» Tareas del ejercicio:
1 > Según el fragmento sobre Hebrón, ¿qué profesión tiene Said?
2 > Transcribe sin cambios la parte del fragmento sobre Hebrón que comienza con "Sigo dando vueltas" y termina con "no quieren intrusos.".
3 > Prosigue el fragmento sobre Hebrón a partir de su última oración.

Y cuanto más cerca del santuario (y de los colonos) mayor silencio, mayor resignación, más cantidad de casas vacías o abandonadas y más comercios cerrados. Los bajos siguen siendo palestinos, los judíos van tomando los pisos altos y desde ellos empiezan a tirar basura, orín, desperdicios de todo tipo. De esta forma intentan complicar la vida a sus vecinos, una vida ya difícil de por si. A nadie le apetece vivir al lado de estos fanáticos armados, vivir al lado de la bandera israelí o la estrella de David que plantan en cada nueva conquista, de las UZIS de los militares que casi pueden verte a través de la ventana de tu casa…
Es una conquista lenta y silenciosa. Ibrahim y Hamed me explicaron que cuando consiguen echar a los vecinos más próximos ocupan esa casa y vuelven a estar a solo un muro de los siguientes. Van ganando terreno poco a poco, casi sin que se note, – no será hoy, ni mañana, pero si esto sigue así los nietos de sus hijos serán los dueños de todo Hebrón-. ¿Que os queda?, les pregunto, – Esperar. Nosotros somos mayores, nuestra hora está cerca -.
Seguí caminando por esa especie de laberinto que es la Ciudad Vieja, muchas calles han perdido su salida, los muros crecen de un día para otro como construidos por hormiguitas del ejercito israelí. Lo que un día era el callejón que daba a la casa de tu madre desaparece en un instante convirtiendo ese camino en una vuelta a la manzana de 20 minutos. El pasado se modifica a cada paso, es el mundo al revés.
Said es arquitecto (al menos lo era), fuma su narguile con su amigo Abdel en el cafetín que hay al lado de la Mezquita de Al-Jawali. Son los primeros en avisarme de que no voy a poder pasar al Templo de Abraham, es Yon Kipur y como también es un templo judio han decidido cerrarlo en su totalidad para sus celebraciones. Me indigno, «ya te des-indignaras«, o algo así me dicen. Antes de marchar Said me informa de que como no me van a dejar pasar me estará esperando con un té para charlar un rato a la vuelta.
Sigo dando vueltas y encontrándome con muros, parece que es cierto y todos los accesos están cortados. Al parecer tampoco voy a poder ver la parte judía, están de fiesta y no quieren intrusos.

» Material:
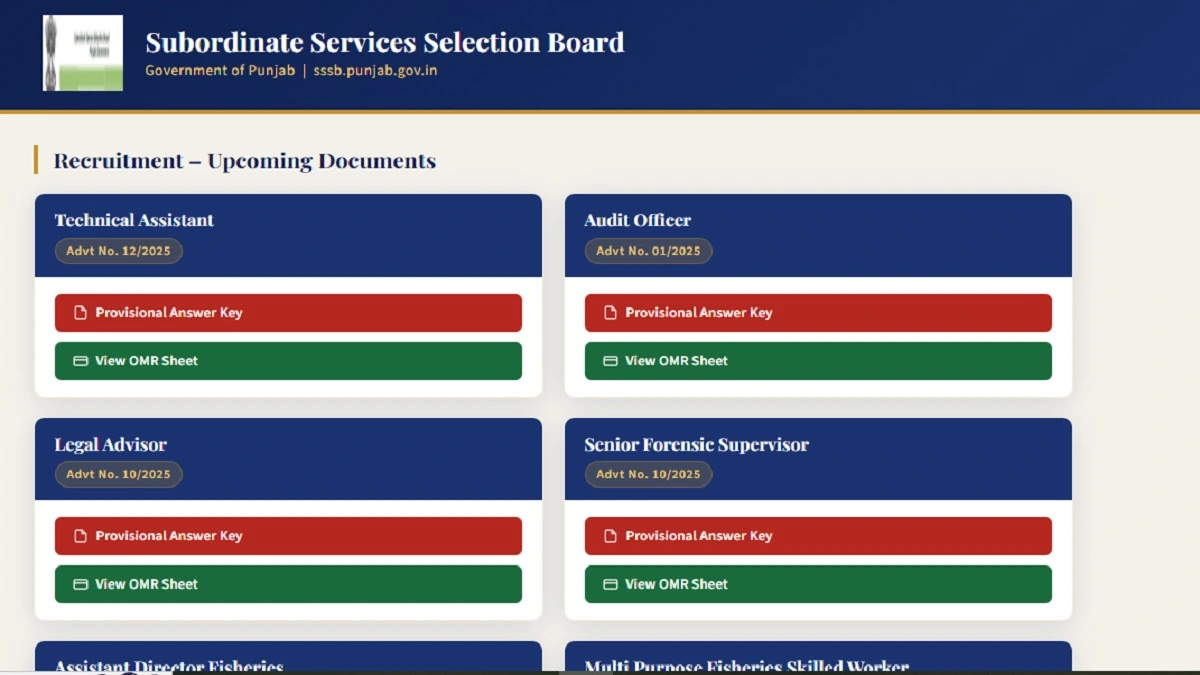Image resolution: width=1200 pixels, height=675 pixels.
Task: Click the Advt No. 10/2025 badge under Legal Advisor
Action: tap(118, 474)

» Respuestas por tarea:
1 > Es arquitecto, o al menos lo era.

2 >
Sigo dando vueltas y encontrándome con muros, parece que es cierto y todos los accesos están cortados. Al parecer tampoco voy a poder ver la parte judía, están de fiesta y no quieren intrusos.

3 >
Voy hasta las casetas de los soldados que hay en uno de los accesos para intentar preguntar, como no se acercan lo hago a gritos, ellos me miran fijamente sin decir palabra haciendo gestos de negación con la cabeza. ¿Estarán escuchando algo de lo que digo?. Seguro que no. Entonces decido ir a la puerta y gritar desde allí, alguien me escuchará. Al cabo de 10 o 12 gritos se acerca un ortodoxo que no habla demasiado inglés, lleva una UZI al hombro. Le digo que quiero entrar al templo, me pregunta si soy judío y le niego con la cabeza, como me sigue mirando a los ojos esperando una respuesta le digo que soy cristiano, no le miento, en realidad fui bautizado. Se da la vuelta para irse sin tan siquiera responderme, le digo que Abraham fue un profeta del cristianismo y tengo derecho a entrar y casi sin terminar de decir la frase un soldado salido de la nada me interrumpe diciendo que es Yon Kipur y esta reservado para su festividad, solo pueden entrar judíos. No hay más conversación posible, se dan la vuelta y se van definitivamente.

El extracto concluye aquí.